Siguiendo su papel, los reaccionarios no se demoraron en reaccionar ante la película de Barbie.
Las mujeres conservadoras, seducidas por el rosado, salieron espantadas tras ver cómo su adorada muñeca rubia cuestionaba su correcto destino. Los hombres conservadores -instalados hoy por las volteretas de la historia como figuras rebeldes y revolucionarias, pero quizá fragilizados por tanto rosado-, aprovecharon la oportunidad para volver a victimizarse: acusaron a Greta Gerwig de filmar una historia misándrica y de producir, mediante el confundido personaje de Ken, “114 minutos de rabia y odio hacia los hombres”, como resumió el popular youtuber The Critical Drinker.
Su escándalo, si me permiten la redundancia, no debiese escandalizar a nadie. En eso nos hemos convertido durante este corto siglo: en escandalosos y alaracos animales que no dejan de chillar, beligerar y odiar, casi siempre a través de videos verticales, solo para llamar la atención de quienes desesperadamente buscan sentir alguna emoción en este insípido y virtualizado presente. Aislados e inseguros, la forma más efectiva que nos queda de conectar con los demás es dramatizándolo todo.
Pero volvamos a Barbie. Y volvamos a la frágil indignación que le causó a ciertos hombres, en especial por la figura de Ken, interpretado por un majestuoso Ryan Gosling. Si bien la reacción puede considerarse como un síntoma de la incomunicación e hipersensibilidad de nuestros tiempos, me parece que refleja algo todavía más importante (y seguramente terrible): la tiranía de la literalidad, esa obsesión por tomárselo todo al pie de la letra, sin espacio para el humor ni las ironías.
No es que Barbie sea una película muy exigente intelectualmente ni tampoco demasiado abstracta; por el contrario, sus principales tropiezos están en las constantes sobreexplicaciones que tiene el guión, con personajes que verbalizan sus decisiones en exceso, quitándole margen a la ambigüedad o la interpretación.
Esa profundidad, de hecho, solo parece tenerla el Ken de Gosling, un muñeco que, al igual que el juguete que lo inspira, no posee más valor que el de ser otro de los accesorios que conforman Barbieland. Uno que solo cobra relevancia cuando Barbie lo mira, igual de reemplazable que su auto convertible o uno de sus incontables vestidos.

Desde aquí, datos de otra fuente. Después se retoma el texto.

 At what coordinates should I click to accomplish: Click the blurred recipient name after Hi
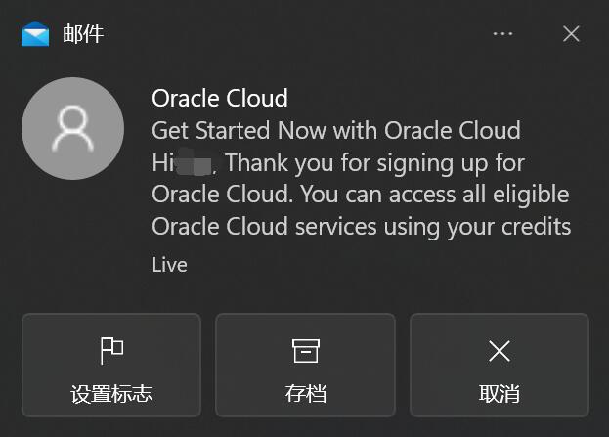[x=196, y=161]
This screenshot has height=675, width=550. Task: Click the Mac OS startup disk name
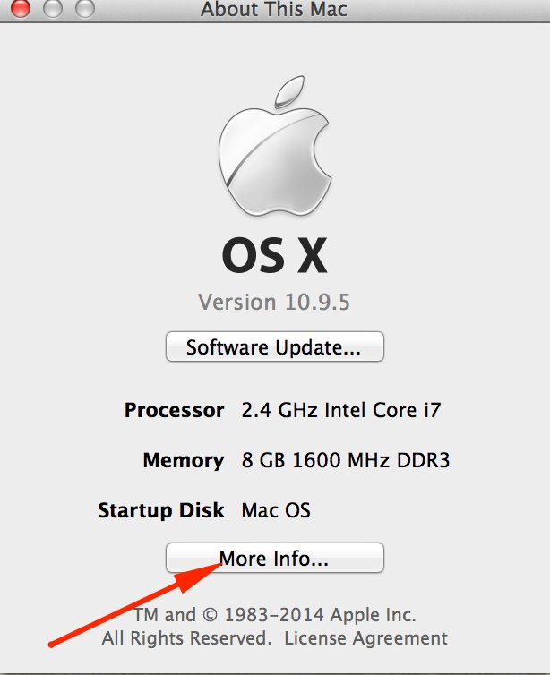point(276,511)
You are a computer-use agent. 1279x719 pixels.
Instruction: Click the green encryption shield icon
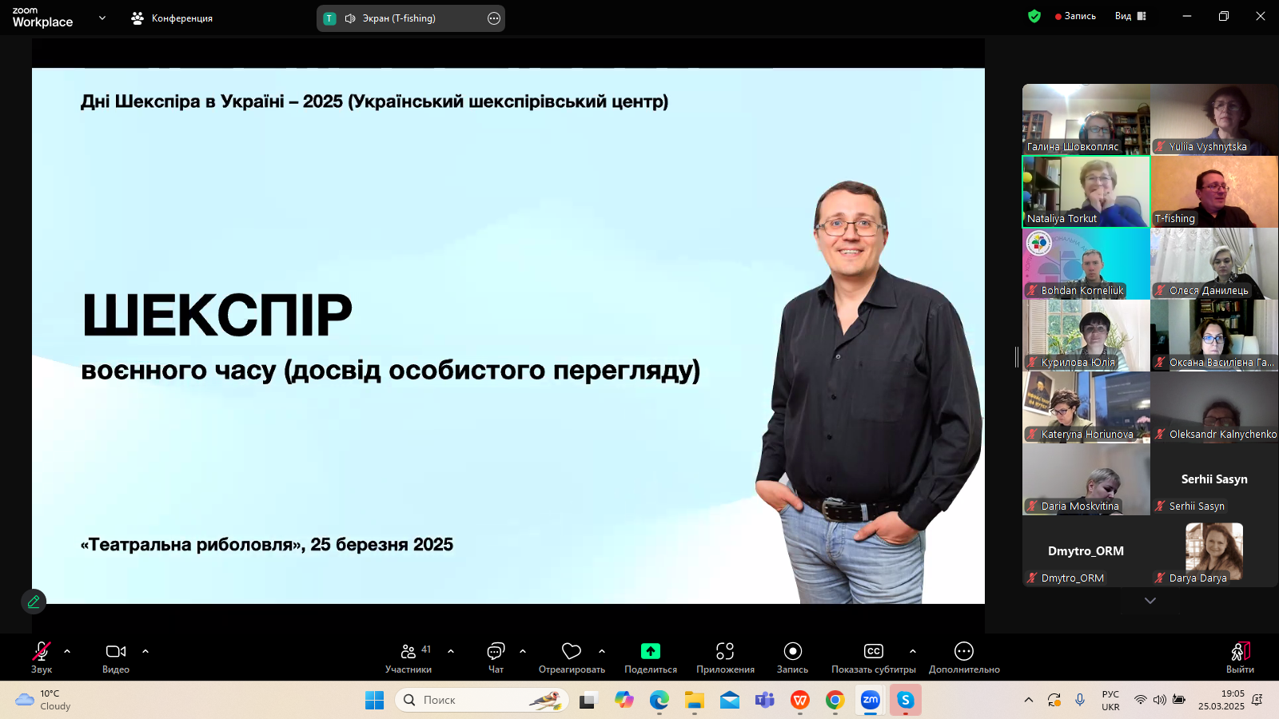(x=1034, y=16)
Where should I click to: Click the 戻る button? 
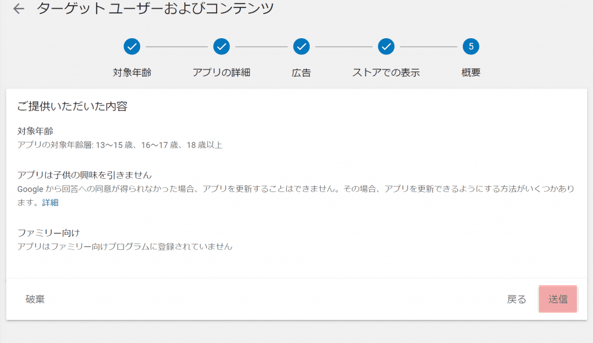pyautogui.click(x=517, y=299)
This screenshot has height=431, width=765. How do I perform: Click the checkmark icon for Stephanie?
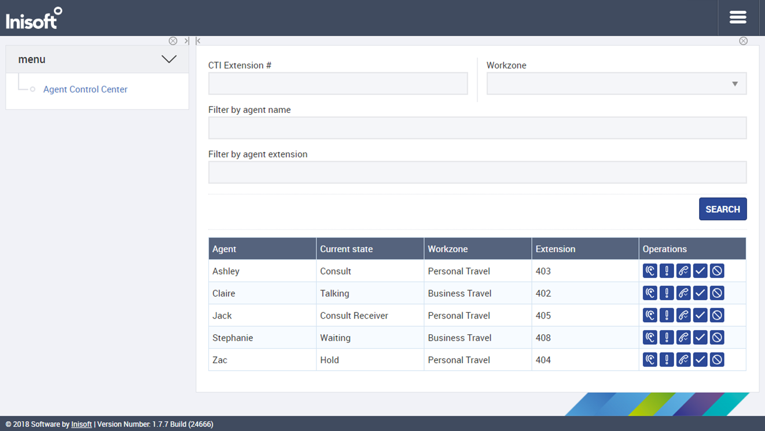pos(700,338)
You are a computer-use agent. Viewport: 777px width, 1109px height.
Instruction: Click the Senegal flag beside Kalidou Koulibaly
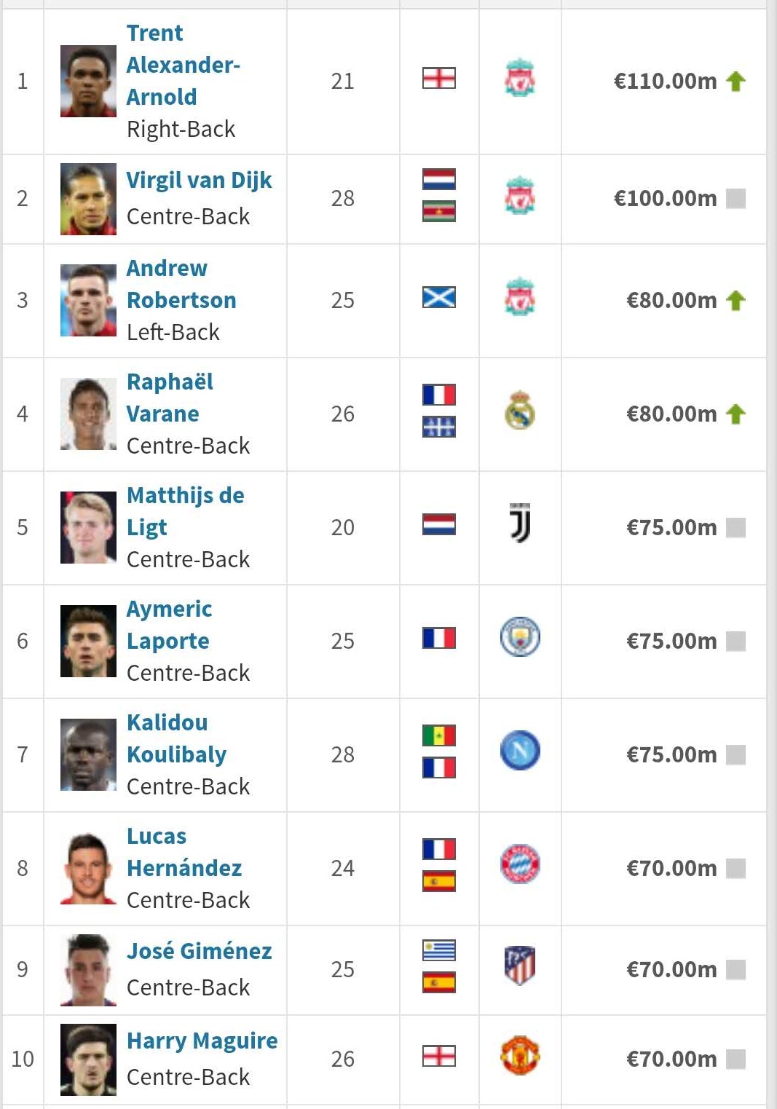click(x=438, y=735)
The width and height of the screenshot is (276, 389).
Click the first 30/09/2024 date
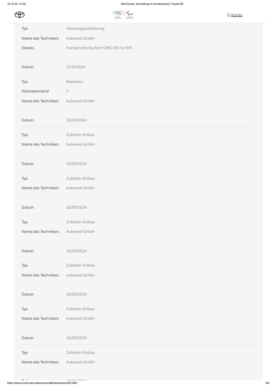76,120
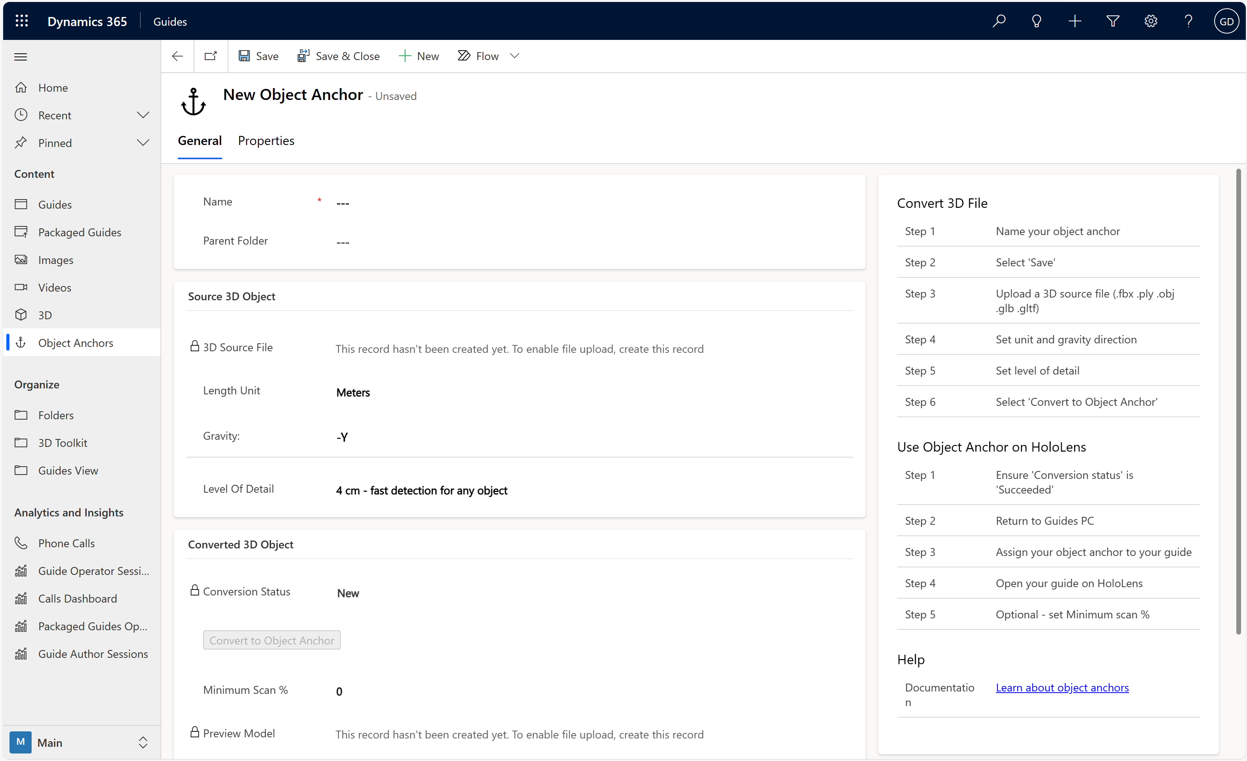Click the Images icon in sidebar
This screenshot has height=761, width=1247.
tap(21, 259)
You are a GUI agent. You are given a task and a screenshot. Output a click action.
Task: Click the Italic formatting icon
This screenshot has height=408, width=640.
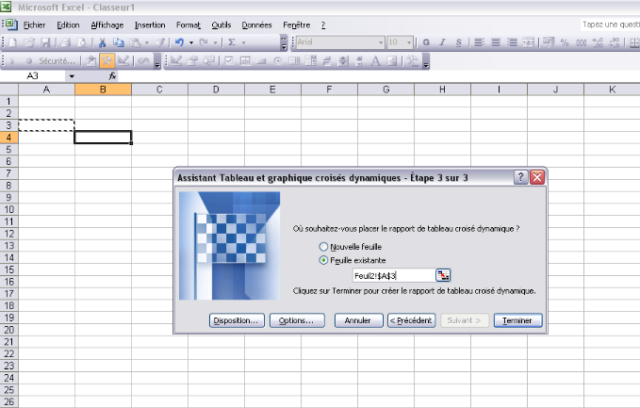click(x=442, y=42)
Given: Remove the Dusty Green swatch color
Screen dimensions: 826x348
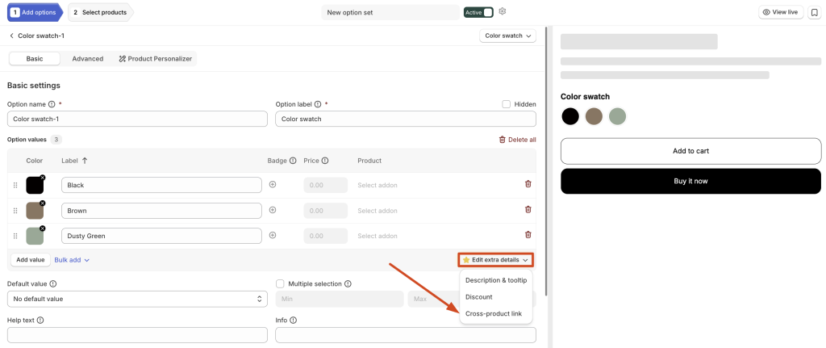Looking at the screenshot, I should (x=43, y=229).
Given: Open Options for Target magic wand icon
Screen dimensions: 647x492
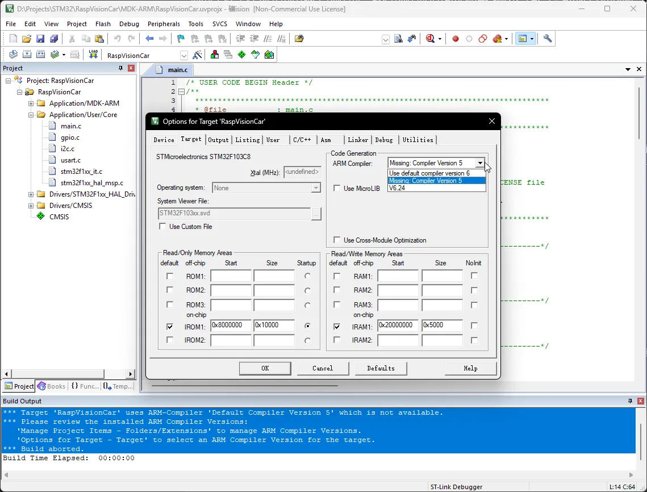Looking at the screenshot, I should [x=197, y=55].
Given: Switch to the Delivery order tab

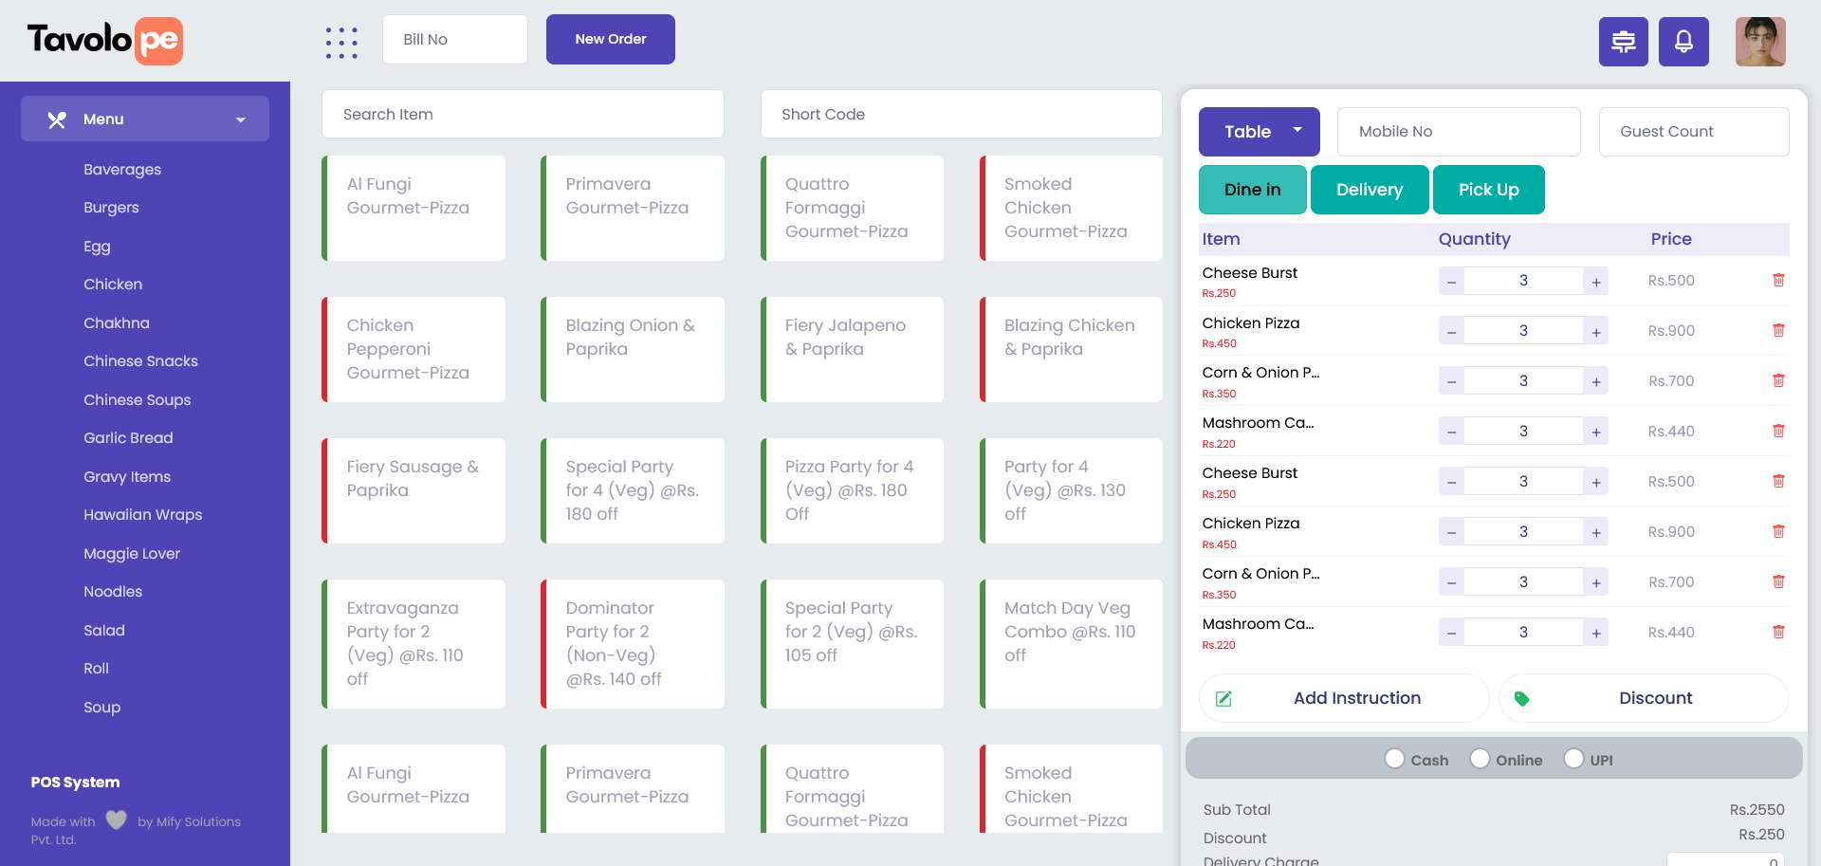Looking at the screenshot, I should pyautogui.click(x=1369, y=190).
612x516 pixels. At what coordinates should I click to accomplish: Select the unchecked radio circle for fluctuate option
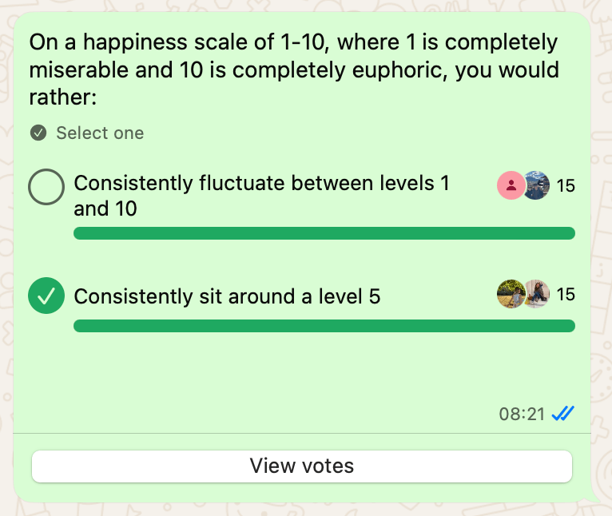(46, 189)
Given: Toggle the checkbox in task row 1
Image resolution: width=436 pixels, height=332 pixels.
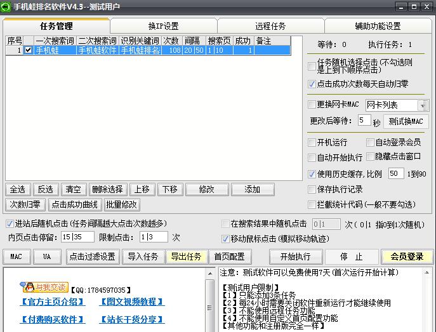Looking at the screenshot, I should click(x=28, y=50).
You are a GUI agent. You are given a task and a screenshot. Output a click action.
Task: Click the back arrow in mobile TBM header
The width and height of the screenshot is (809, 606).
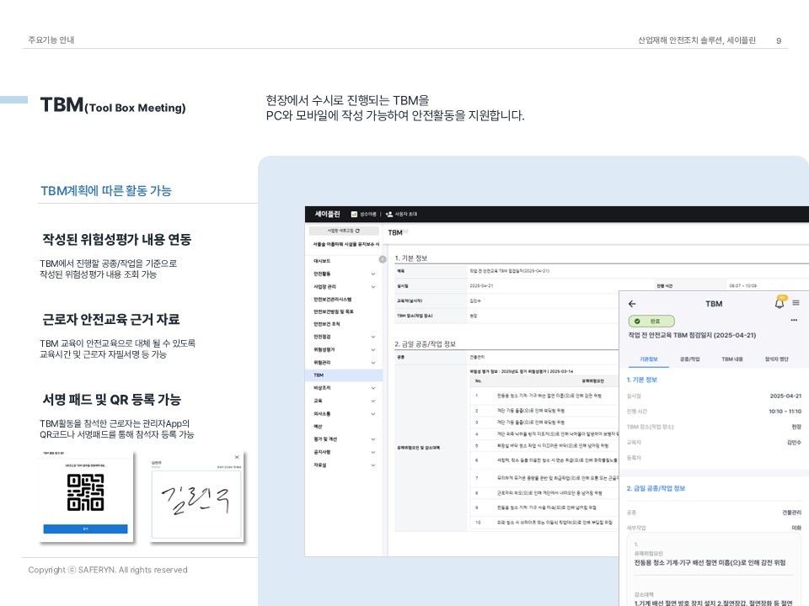click(x=632, y=304)
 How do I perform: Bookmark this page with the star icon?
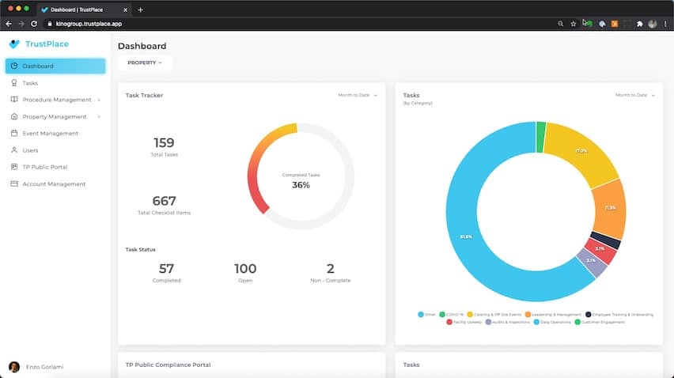tap(574, 24)
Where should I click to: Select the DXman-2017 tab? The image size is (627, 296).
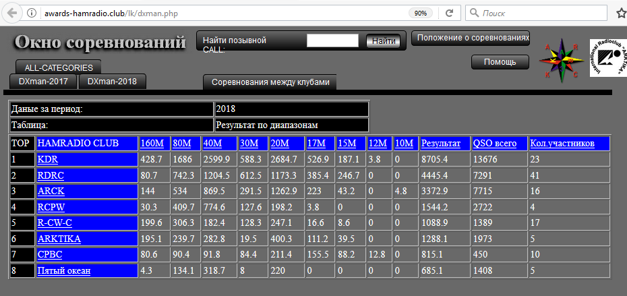click(43, 82)
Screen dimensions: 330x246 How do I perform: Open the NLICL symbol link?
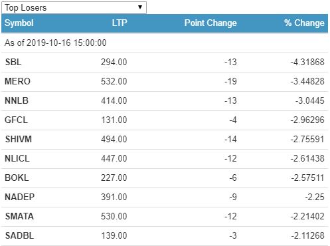(x=17, y=158)
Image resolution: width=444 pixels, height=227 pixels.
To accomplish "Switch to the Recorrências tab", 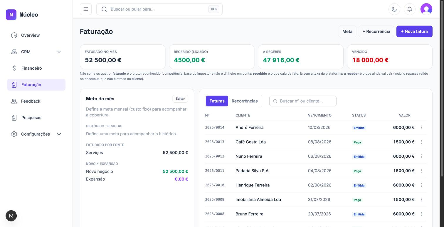I will (x=245, y=101).

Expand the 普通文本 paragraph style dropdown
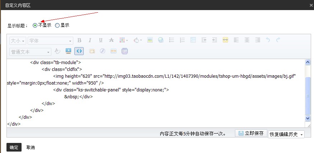pos(30,52)
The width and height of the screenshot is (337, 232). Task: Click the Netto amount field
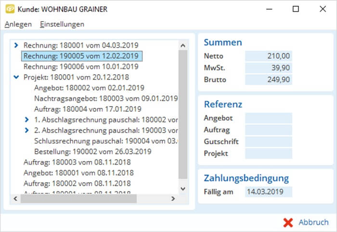pyautogui.click(x=268, y=56)
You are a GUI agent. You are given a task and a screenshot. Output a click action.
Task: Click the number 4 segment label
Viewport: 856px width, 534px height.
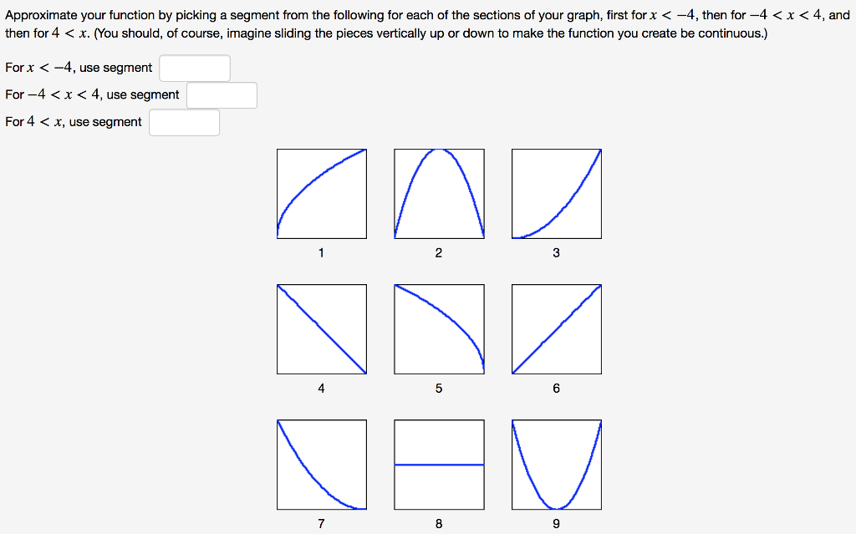click(x=321, y=388)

A pesar de esa insignificancia, Gerwig le otorga a Ken un rol importantísimo, cuyo arco dramático es el más logrado de la película: un sujeto alienado y sometido que reivindica su posición social, se toma el poder en represalia y luego lo abandona, condenado por sus propios excesos, hastiado también por el peso y aburrimiento de las responsabilidades.
Llena de humor y absurdo, su auge y caída, en rigor, no se diferencia mucho de la de otros sujetos reales y oprimidos, que tras pasar toda una vida ninguneados por la sociedad, de pronto tienen una revelación basada en el resentimiento que llena sus vacías existencias de sentido. Así, cargados de odio y convicción —y un abrigo de piel, en el caso de Ken—, pero sin mayor ideología, deciden alterar el orden establecido.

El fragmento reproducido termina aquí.